Quels sont les employés concernés par cette convention?

Elle couvre tous les employés qui n’ont pas de responsabilité managériale. Soit actuellement, selon les calculs de l’ASEB, 80 000 des 100 000 employés du secteur.

Des employés privilégiés…

Je n’apprécie pas qu’on utilise le terme «privilégié» pour un employé, quel que soit son secteur d’activité. Le salaire minimum annuel dans la banque est de 50 000 francs. Même si les rémunérations sont encore légèrement plus élevées que dans d’autres branches, elles ne sont pas exagérées. Les horaires de travail sont très chargés. Il est difficile de les quantifier exactement puisque la plupart des établissements ont introduit l’horaire basé sur la confiance sans saisie des heures de travail.
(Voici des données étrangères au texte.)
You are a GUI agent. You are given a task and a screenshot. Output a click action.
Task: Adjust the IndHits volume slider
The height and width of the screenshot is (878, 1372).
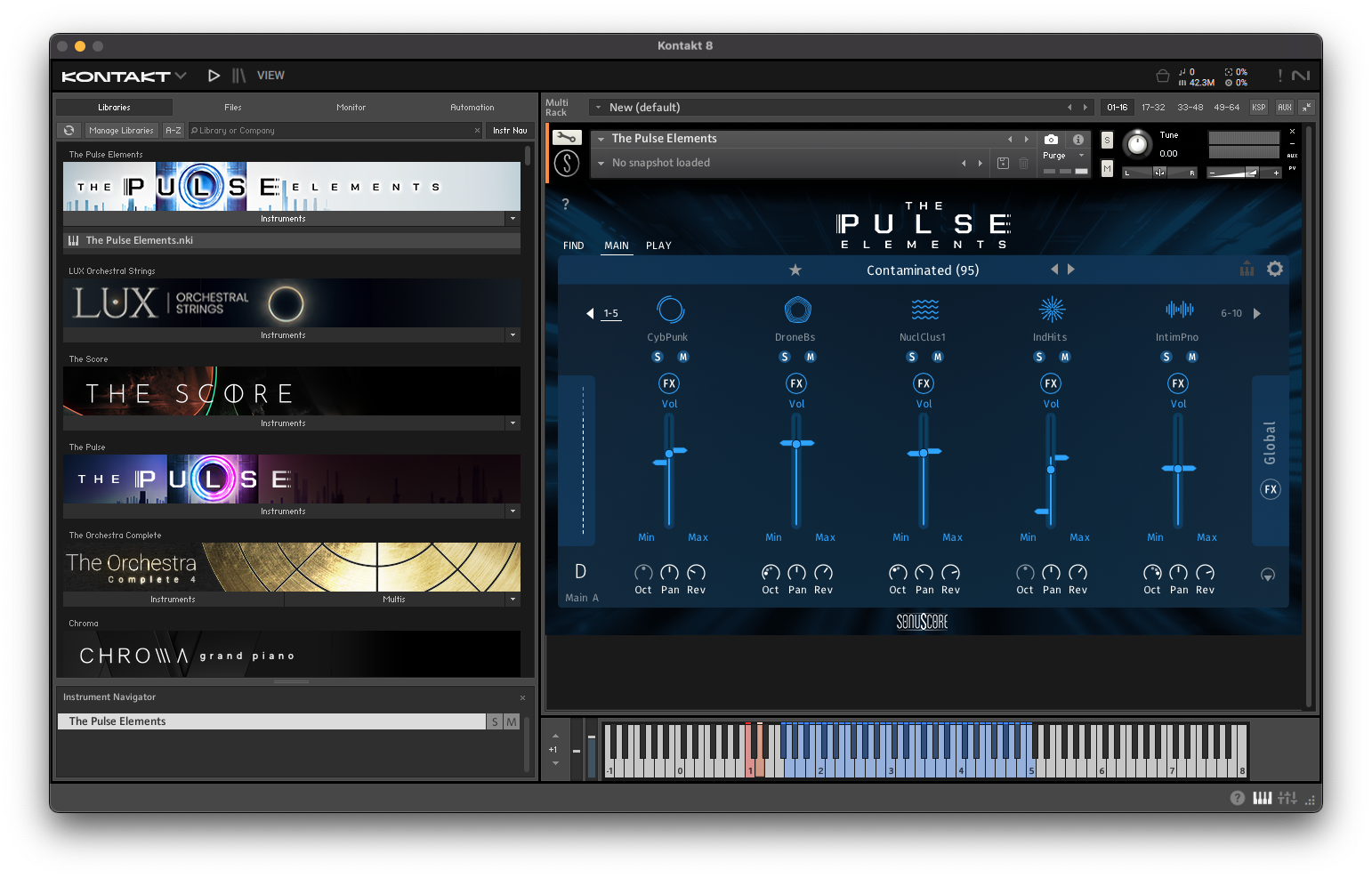click(x=1051, y=469)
Or, la loi sur le travail oblige toutes les entreprises à saisir sous une forme ou une autre les heures de travail afin qu’elles puissent être contrôlées par les inspecteurs du travail.

Comptez-vous agir?

Un projet-pilote entre les banques, le Seco, l’ASEB et la Société des employés de commerce prévoit une saisie assouplie du temps de travail dans les banques participantes sur une durée de deux ans. Les résultats seront ensuite analysés.

La convention détermine- t-elle les parts fixe et variable de la rémunération?

La convention ne traite pas de la part variable du salaire. Nous avons participé à la procédure de consultation de la Finma sur sa circulaire relative aux rémunérations: nous souhaitions que les associations d’employés soient consultées sur le mode de rémunération. Nous n’avons pas été entendus. Pour de nombreux postes, la part variable représente au plus un mois de salaire. Les augmentations de la part fixe des salaires ne sont pas négociées par l’ASEB mais par la commission d’entreprise de chaque banque. Or, ces commissions sont composées d’employés. Dans certaines banques, il n’y a pas de négociations: la direction informe simplement sur les salaires.

Quand on négocie, c’est une augmentation globale de la masse salariale?

Oui, les augmentations générales de salaires ont pratiquement disparu. A l’UBS, les représentants des salariés ont obtenu une augmentation de 1,2% pour 2010 de la masse salariale des collaborateurs travaillant en Suisse, jusqu’au rang de cadre moyen. Au Credit Suisse, ils ont obtenu, pour 2010, 1% d’augmentation salariale et 1% pour une adaptation structurelle. En règle générale, une commission d’entreprise négocie une augmentation globale de la masse salariale sans connaître le détail de son affectation. Les augmentations de salaires sont individualisées. Or, cette année, nombre de salariés devront participer à l’assainissement de leur caisse de pension à travers des hausses de cotisations.

Craignez-vous des réductions d’effectifs?

Il y a déjà eu une diminution du nombre d’employés de banque; ne serait-ce qu’en raison des 2500 postes supprimés en Suisse cette année par l’UBS. Les licenciements dans les banques ont surtout touché Zurich, Genève et le Tessin. L’an prochain, toutes les banques seront concernées par des changements en matière de régulation et de fiscalité. La plupart attendent de voir leurs effets avant de prendre des décisions en matière de personnel. L’ASEB aimerait négocier pour transformer d’éventuelles réductions d’effectifs en autre chose que du chômage.

Le chômage partiel est-il pratiqué?

Non, il n’y a que l’UBS qui l’a utilisé pour un très petit nombre de salariés.

Quid des effets du stress sur la santé?

L’an dernier, nous avions obtenu que les employeurs mènent une enquête sur la santé au travail. Les banques qui y ont participé favorisaient une nourriture saine ou l’accès à des salles de sport. Mais les effets nocifs du stress, qui peuvent aller jusqu’au burn out, ne sont que partiellement atténués par de telles mesures. Pour l’an prochain, nous avons demandé que les banques fournissent aux commissions du personnel des statistiques sur l’absentéisme.

«NOUS SOUHAITONS AVOIR DES STATISTIQUES SUR L’ABSENTÉISME DANS LES BANQUES.»


PROFIL: DENISE CHERVET

52 ans. Secrétaire centrale de l’Association suisse des employés de banque, depuis février 2009. Licence en sciences sociales de l’Université de Neuchâtel. Demi-licence en droit de l’Université de Genève. A été assistante sociale. De 1993 à 2009: secrétaire centrale du Syndicat du livre et du papier, devenu Comedia. Députée au Grand Conseil fribourgeois de 1992 à 1998.